_Work task_
The entries below need to be transcribed exactly, without their images.

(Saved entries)
=======
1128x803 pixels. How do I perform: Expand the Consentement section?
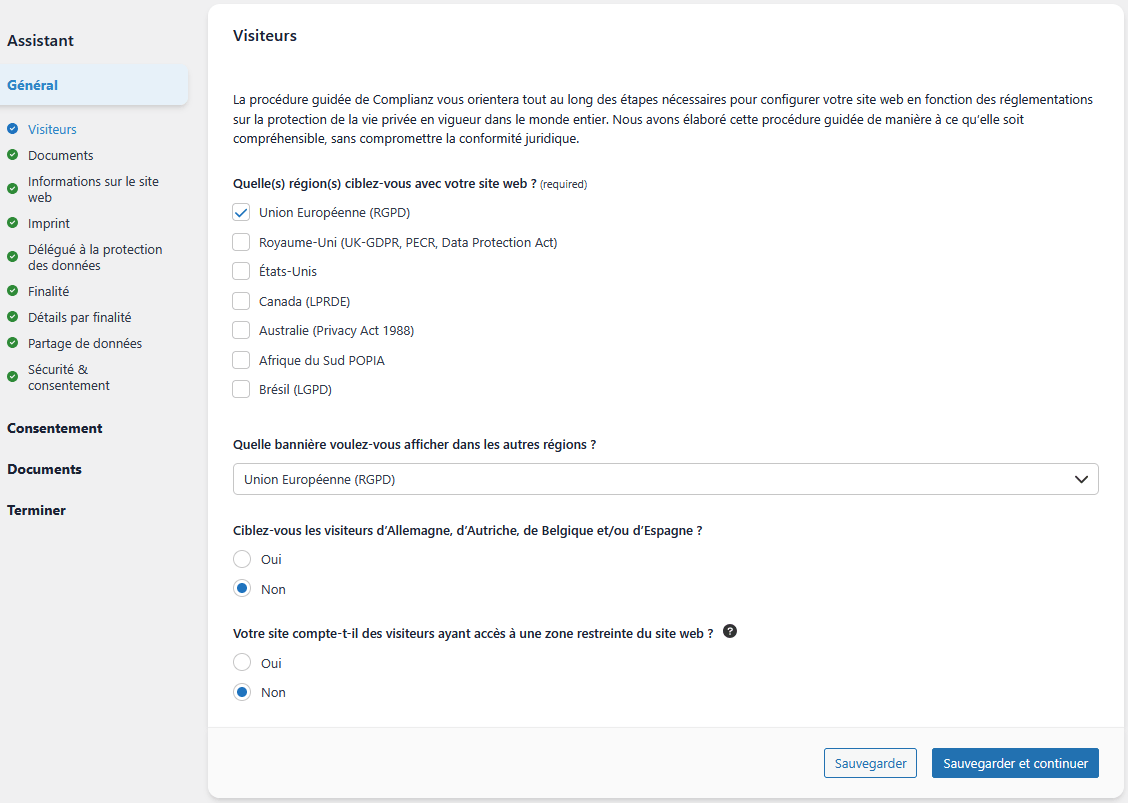55,428
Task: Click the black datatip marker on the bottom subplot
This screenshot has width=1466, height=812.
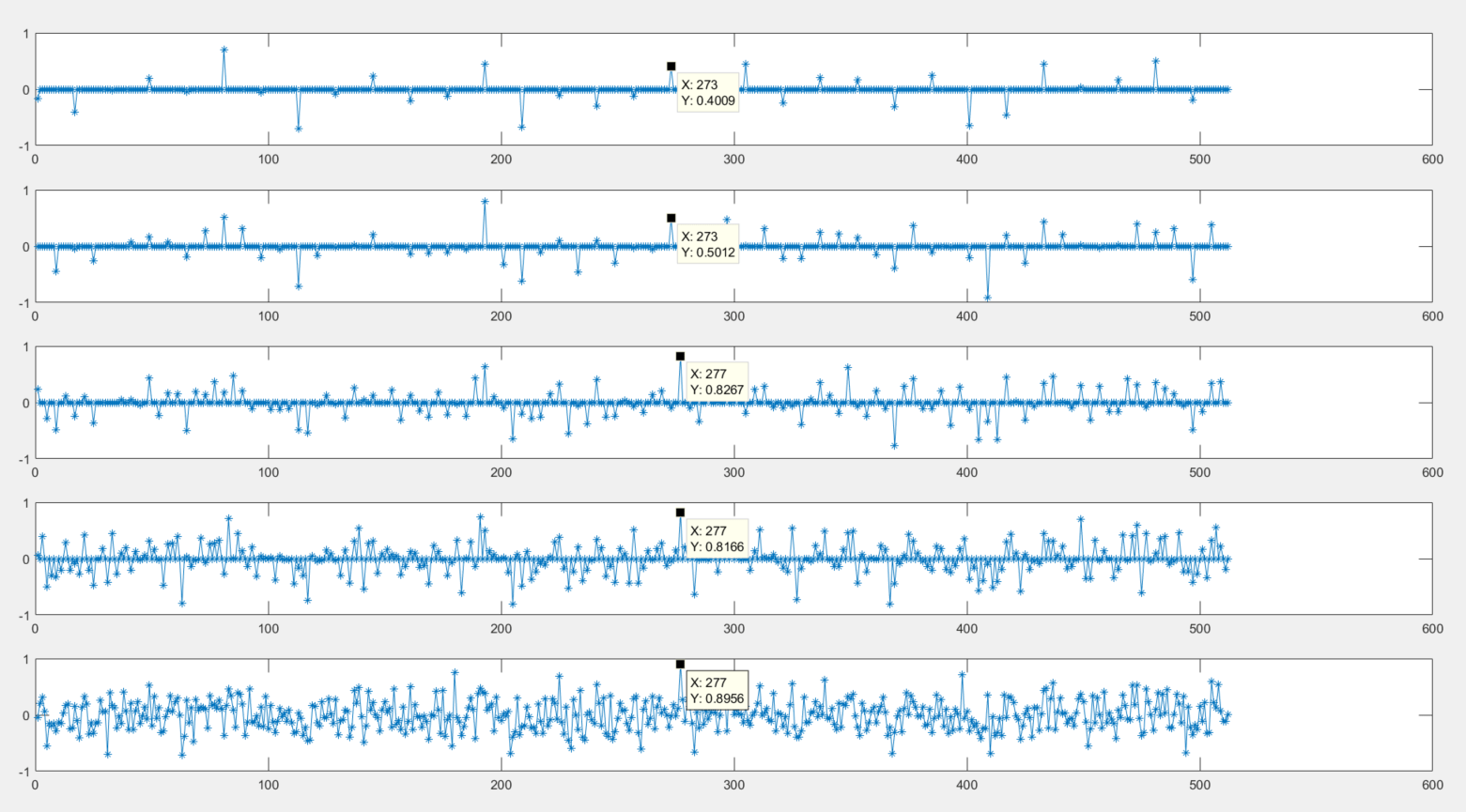Action: tap(679, 664)
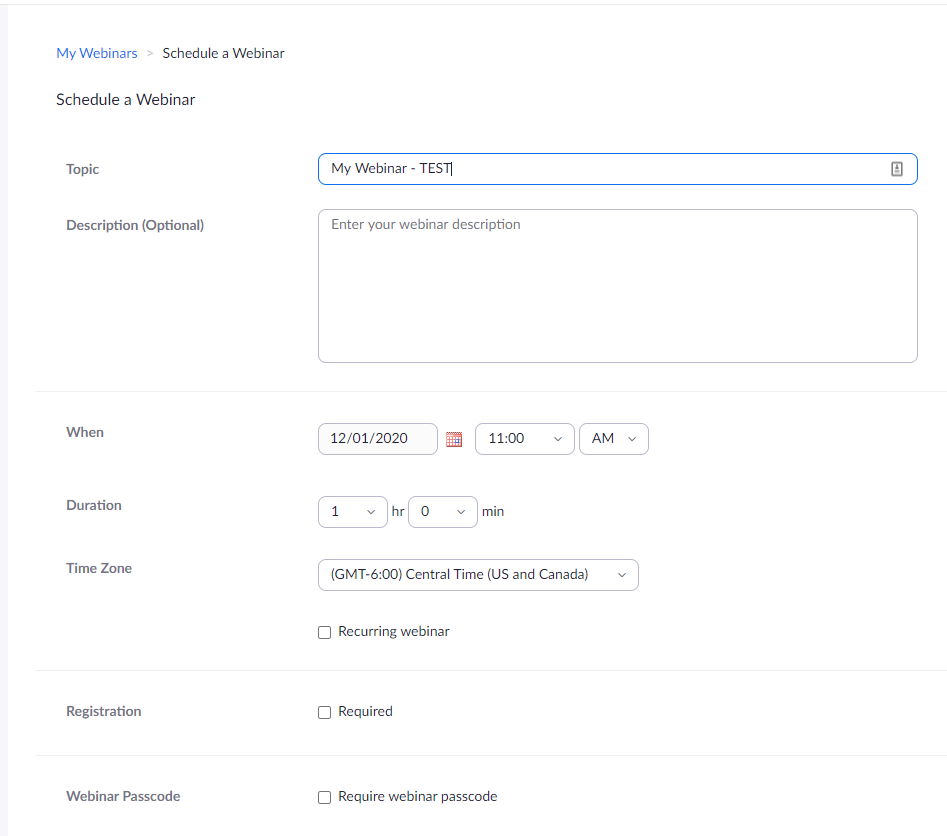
=======
_Solution below_
1128x803 pixels. How do I perform: Expand the Consentement section?
55,428
Task: Click the black datatip marker on the bottom subplot
This screenshot has width=1466, height=812.
Action: tap(679, 664)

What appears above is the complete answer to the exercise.